Editorial
Autonomia na mira
Reformulado por uma medida provisória que está em análise no Congresso Nacional, o novo marco legal do setor de saneamento básico atribui à Agência Nacional de Águas (ANA) a função de atuar como reguladora dos serviços públicos de abastecimento de água, esgotamento sanitário, limpeza urbana, manejo de resíduos sólidos e drenagem urbana. Na prática, entretanto, a mudança facilita a privatização de empresas, estimula a competitividade no setor e obriga o pagamento de tarifas mesmo sem conexão ao serviço de água e esgoto. Ela mexe, também, com a autonomia administrativa.
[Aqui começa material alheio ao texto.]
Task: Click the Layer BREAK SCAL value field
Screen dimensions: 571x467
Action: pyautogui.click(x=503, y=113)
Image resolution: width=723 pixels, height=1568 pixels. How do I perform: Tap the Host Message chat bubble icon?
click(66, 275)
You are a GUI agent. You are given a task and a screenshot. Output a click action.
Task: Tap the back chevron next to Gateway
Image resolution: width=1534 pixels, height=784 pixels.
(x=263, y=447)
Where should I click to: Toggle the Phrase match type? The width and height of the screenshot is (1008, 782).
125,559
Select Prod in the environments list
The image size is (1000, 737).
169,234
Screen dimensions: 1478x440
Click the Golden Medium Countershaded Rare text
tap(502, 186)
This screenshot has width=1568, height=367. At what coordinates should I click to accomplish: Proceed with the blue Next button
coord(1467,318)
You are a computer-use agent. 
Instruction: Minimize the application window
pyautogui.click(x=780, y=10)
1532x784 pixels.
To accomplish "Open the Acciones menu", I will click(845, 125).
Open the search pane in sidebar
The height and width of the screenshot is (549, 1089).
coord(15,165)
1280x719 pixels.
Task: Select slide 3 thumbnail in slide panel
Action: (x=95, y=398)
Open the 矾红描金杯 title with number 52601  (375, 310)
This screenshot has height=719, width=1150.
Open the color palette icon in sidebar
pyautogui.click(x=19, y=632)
A medida foi formalizada nos últimos dias do governo de Michel Temer, sob o argumento de que deve ‘permitir a uniformidade e a padronização das normas regulatórias do setor, dando segurança jurídica para novos investimentos’. Antes da alteração, a ANA era responsável pela regulação do acesso e uso dos recursos hídricos de domínio da União, como rios que passam por mais de um estado. As diretrizes nacionais do saneamento básico, que agora serão assumidas pela agência, estavam a cargo do Ministério das Cidades, incorporado ao Ministério de Desenvolvimento Regional. Existe a perspectiva de que a autonomia das cidades pode ser preservada. Ocorre que o preço pode ser alto.
As normas de referência dispõem, de acordo com informações da Agência Câmara Notícias, sobre padrões de qualidade e eficiência dos serviços de saneamento básico; da regulação tarifária; da padronização dos instrumentos negociais entre o titular do serviço público (município) e a empresa concessionária; dos critérios para os procedimentos contábeis para as concessionárias (contabilidade regulatória) e a redução da perda de água. A redação determina que os municípios e o Distrito Federal não serão obrigados a cumprir as diretrizes da ANA, mas existe um 'porém'.
A medida cria um incentivo específico para o cumprimento das resoluções da Agência. E, para dificultar, como se já não bastasse o desafio de cumprir as metas, os recursos públicos federais para o setor só serão disponibilizados aos entes que obedecerem às normas regulatórias. Existe uma exceção, aplicada aos investimentos federais em áreas rurais, comunidades tradicionais e áreas indígenas, que estão fora do atendimento às diretrizes regulatórias nacionais. Tendo em vista que o principal desafio dos municípios, por exemplo, é dispor de recursos, a regulamentação cria uma condição indissociável, subordinando, inevitavelmente, cidades e Estados às determinações.